To survive in this new less money for more quality world, a new approach must be undertaken to cut cost. And how does one do that? For starters, hire someone who truly understands and can run a cost accounting department. Then go through every department with the cost accountant and understand what costs are driving the bottom line.
No, I’m not kidding. You can’t cut costs until you really understand what the costs are. This is a complex and sometimes grueling process that will lead to true and permanent cost cutting if you do it without politics and accept the results without prejudice.
Cost accounting is not a new thing. Industry has been using it for years. Why? Because they are for profit organizations who understand that for profit means they need to show a profit, grow and cut cost all at the same time. They must create better longer lasting products, with better longer lasting materials and do it cheaper. Not news to industry.
When will healthcare understand that modeling after business does not have to mean compromising patient care? In fact, it will mean better more efficient patient care in most cases.
In the September 2011 issue of Harvard Business Review, Harvard Business School professors Robert Kaplan and Michael Porter argue that a better understanding of the actual cost of care patient-by-patient can have a dramatic impact in the effort to control health care costs. They maintain that “actual costs are poorly understood, that there is a mistaken belief that many costs are too complex to allocate accurately, and that there has been an unwillingness to take the time to break down the costs of the individual components of the cycle of care.”

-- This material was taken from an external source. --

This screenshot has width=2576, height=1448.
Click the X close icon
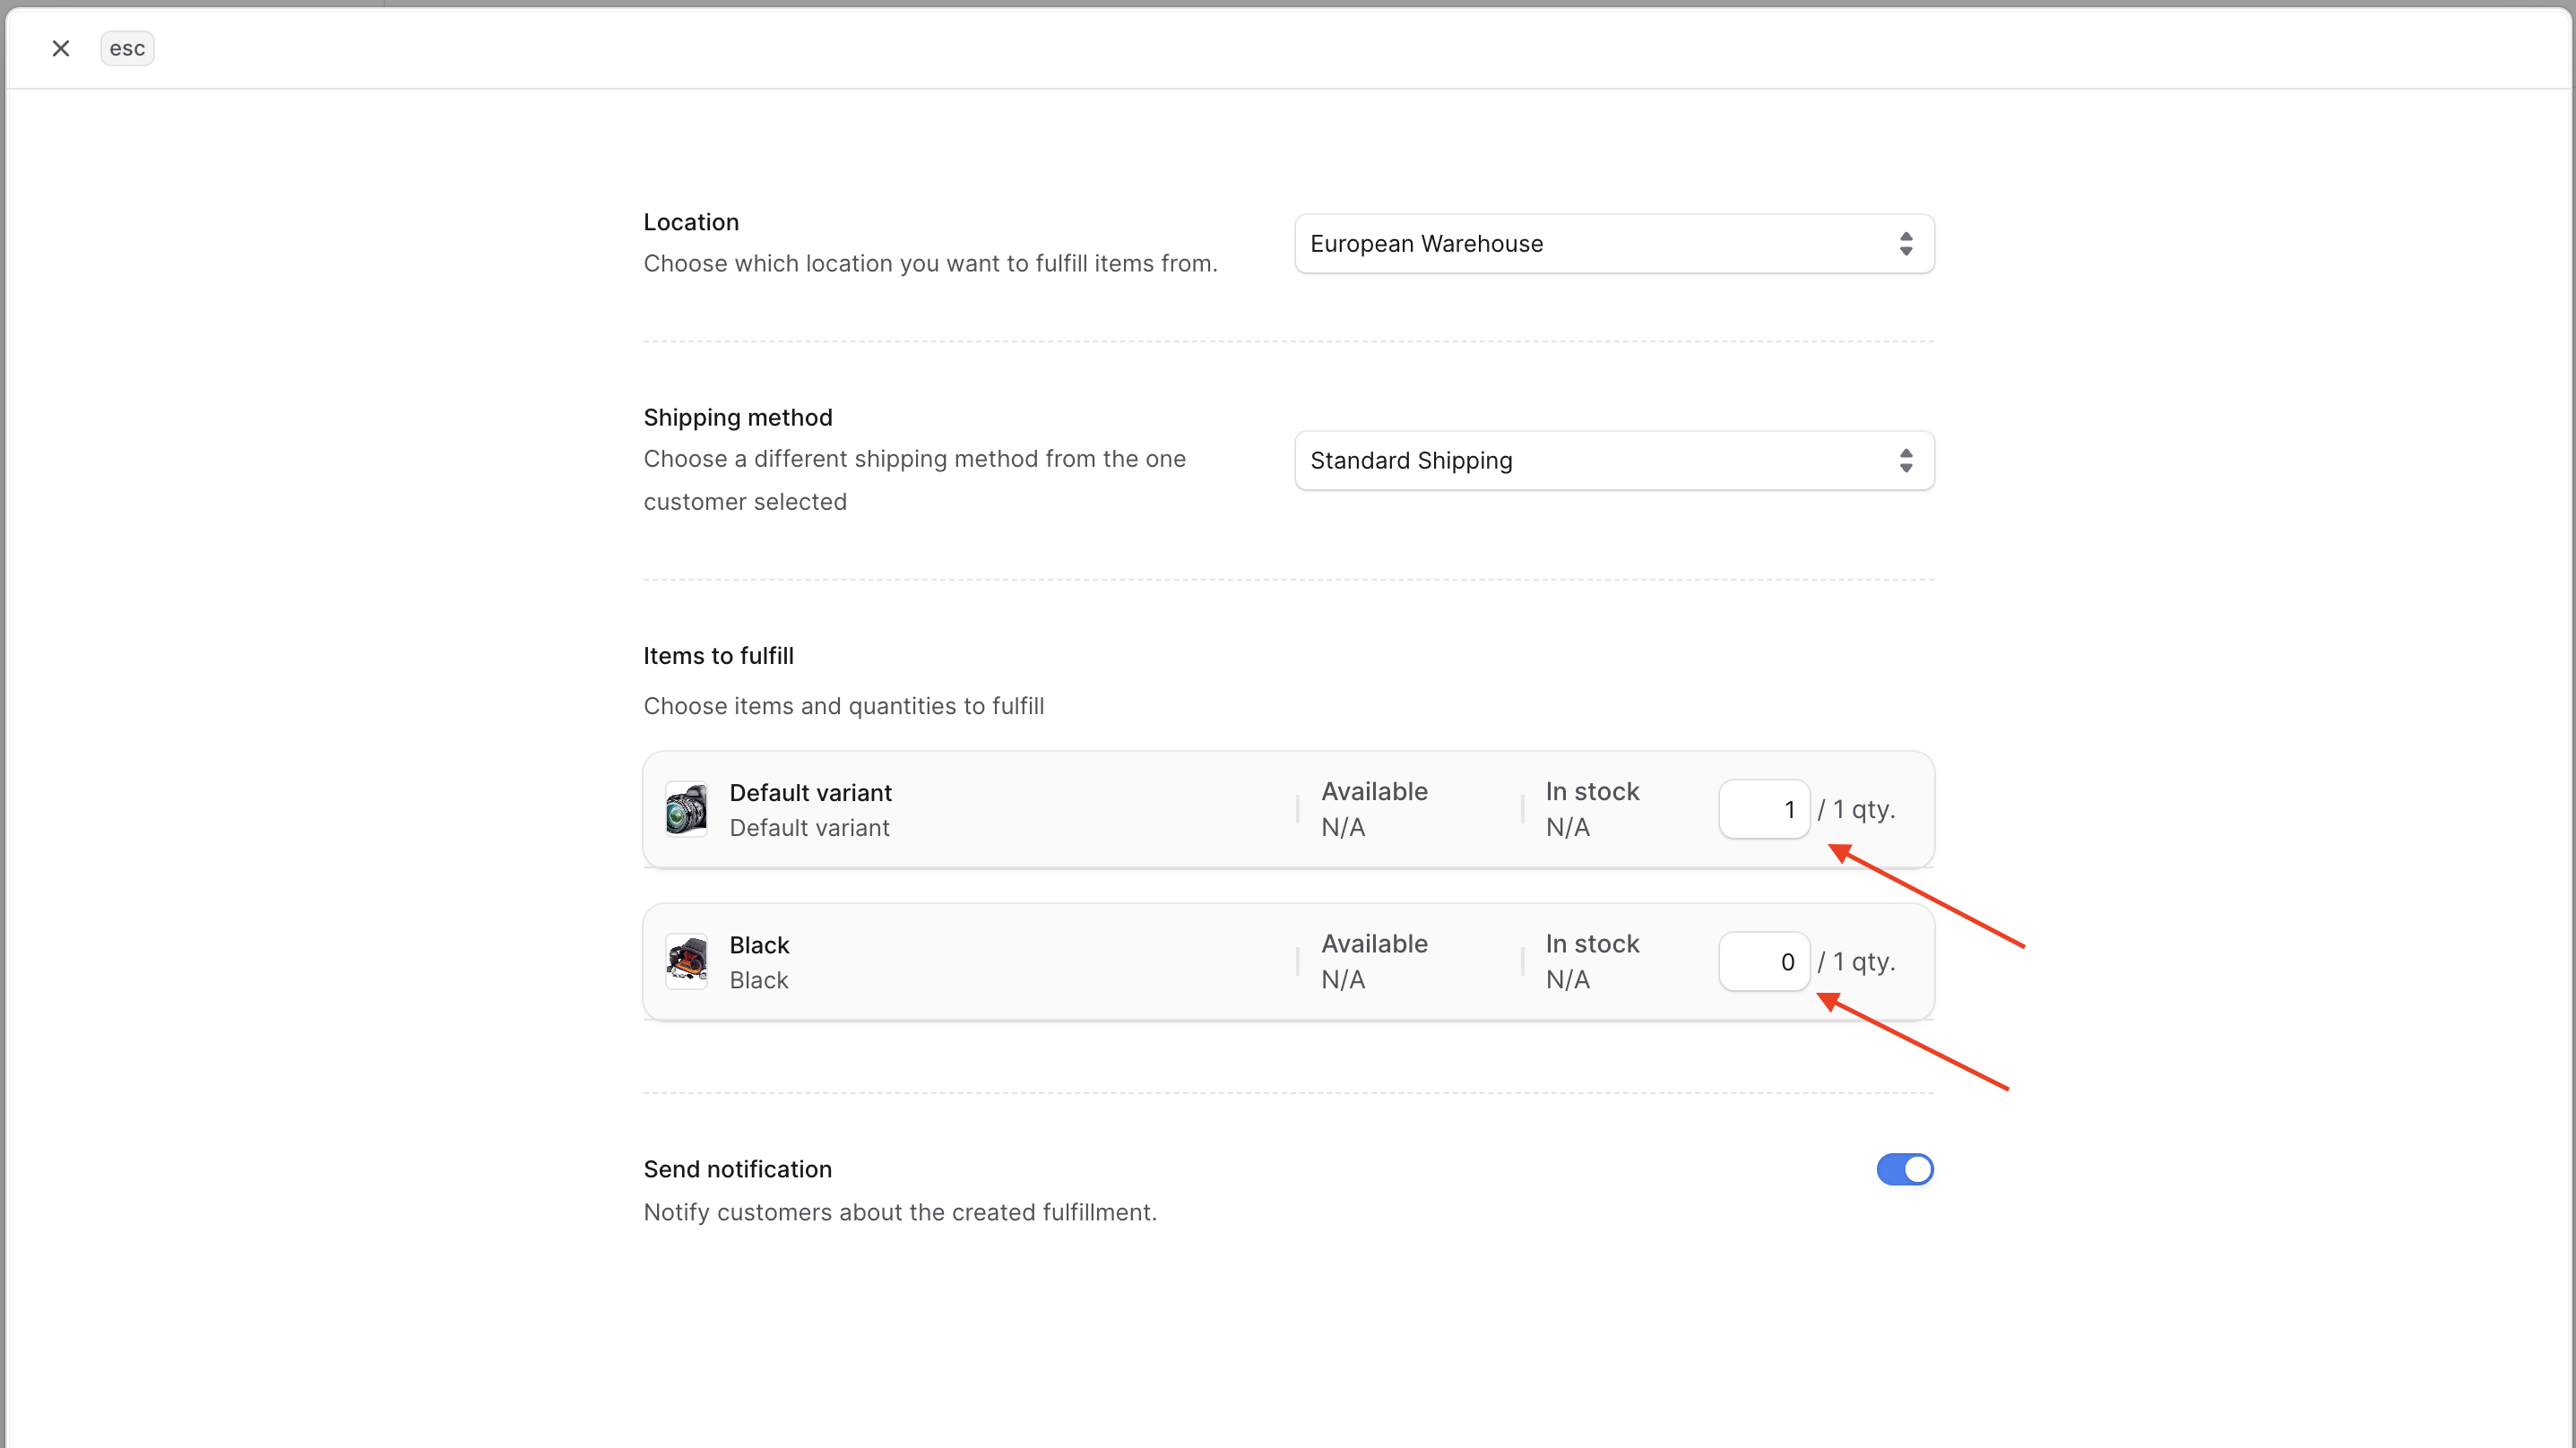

While this may be true, cost accounting must be paired with healthcare expertise. You cannot deduce for instance that preventative care will keep people healthier longer and will in fact reduce cost in the long run because in the long run, people will live longer and use more services. So while of course preventative services may catch things earlier, it does really not cut cost. It simply shifts cost. And in case there is any misunderstanding of course am in favor of preventative care.
Now is the time to engage real cost accounting principles combined with real healthcare process knowledge and cut costs. Practices who do not will not survive in the long run.